▸ **SELECTED PASSAGE**
PepsiCo (PEP.O) shares fell roughly 5% on Thursday after the snack-and-beverage giant posted second-quarter core earnings per share of $2.20 – slightly below consensus – as North American food sales dropped 2% and the company flagged higher commodity costs ahead.
For long-horizon investors, the more consequential signal is management’s admission that the improvement in North American performance trends will be “more gradual” than expected through year-end, raising questions about how durable the company’s margin recovery can be while it simultaneously cuts prices and ramps up marketing spend.1
Key Takeaways
- Core EPS of $2.20 missed estimates; North America food sales fell 2%.
- Higher H2 commodity costs threaten margins despite productivity offsets.
- Full-year organic revenue growth guidance of 2%-4% left unchanged.
Market Reaction & Context
The roughly 5% share decline on Thursday morning placed PepsiCo among the worst-performing large-cap consumer staples names of the session, a notable underperformance relative to the broader S&P 500 Consumer Staples index, which was broadly flat.2
Revenue rose 6.4% year-on-year to $24.18 billion, beating analyst forecasts of $23.95 billion compiled by LSEG, and organic revenue grew 2.4% – but the top-line beat was largely driven by international markets rather than the company’s core North American franchise.1
Global food volumes rose 3% and beverage volumes climbed 2%, yet North American beverage volumes fell 4% – a divergence that underscores how reliant the company has become on overseas growth to compensate for weakness at home.
Detailed Analysis: Where the Pressure Is Building
PepsiCo has been fighting a two-front cost war: rising packaging and logistics expenses driven in part by elevated oil prices, and the need to lower shelf prices on marquee brands – including Lay’s, Doritos, Tostitos, and Cheetos – by as much as 15% to recapture value-seeking shoppers.1
Chief Financial Officer Steve Schmitt said North American food results were “softer than expected” in the second quarter, with the division reporting flat volume despite the price reductions – a sign that demand elasticity has been slower to respond than the company modelled.2
High gasoline prices compounded the problem, with CEO Ramon Laguarta acknowledging they had “dented consumer demand more than anticipated.” Elevated fuel costs reduce discretionary spending on packaged snacks, particularly for lower-income households that skew toward PepsiCo’s core convenience-store channel.

▸ **GOALS**
• A. In the PepsiCo earnings article, by how much did North American beverage volumes fall?
• B. Pick up the PepsiCo earnings article after its final sentence and keep writing it.

▸ **INFORMATION GIVEN**

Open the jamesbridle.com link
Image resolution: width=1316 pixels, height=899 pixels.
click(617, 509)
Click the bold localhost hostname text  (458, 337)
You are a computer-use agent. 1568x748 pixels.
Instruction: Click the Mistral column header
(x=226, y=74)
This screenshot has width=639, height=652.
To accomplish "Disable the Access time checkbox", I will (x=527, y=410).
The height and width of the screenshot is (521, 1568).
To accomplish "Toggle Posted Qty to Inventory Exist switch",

▸ **TASK ANSWERS**
• A. 4%

• B.
Looking into the second half, Schmitt warned of higher input-cost inflation but said tariff refund claims from the prior year and ongoing productivity savings should partly cushion the hit – a hedge that analysts will be watching closely for evidence it materialises in reported margins.1
Outlook & Management Commentary
PepsiCo kept its full-year 2026 guidance intact, expecting organic revenue growth of 2% to 4% and core constant-currency EPS growth of 4% to 6% – a decision that signals confidence in the international business and the back-half marketing push, even as North America recovers more slowly than hoped.
“The North America advertising and marketing expense is projected to increase in the second half,” Schmitt said on the analyst call. “So we’re going to continue to play offense.”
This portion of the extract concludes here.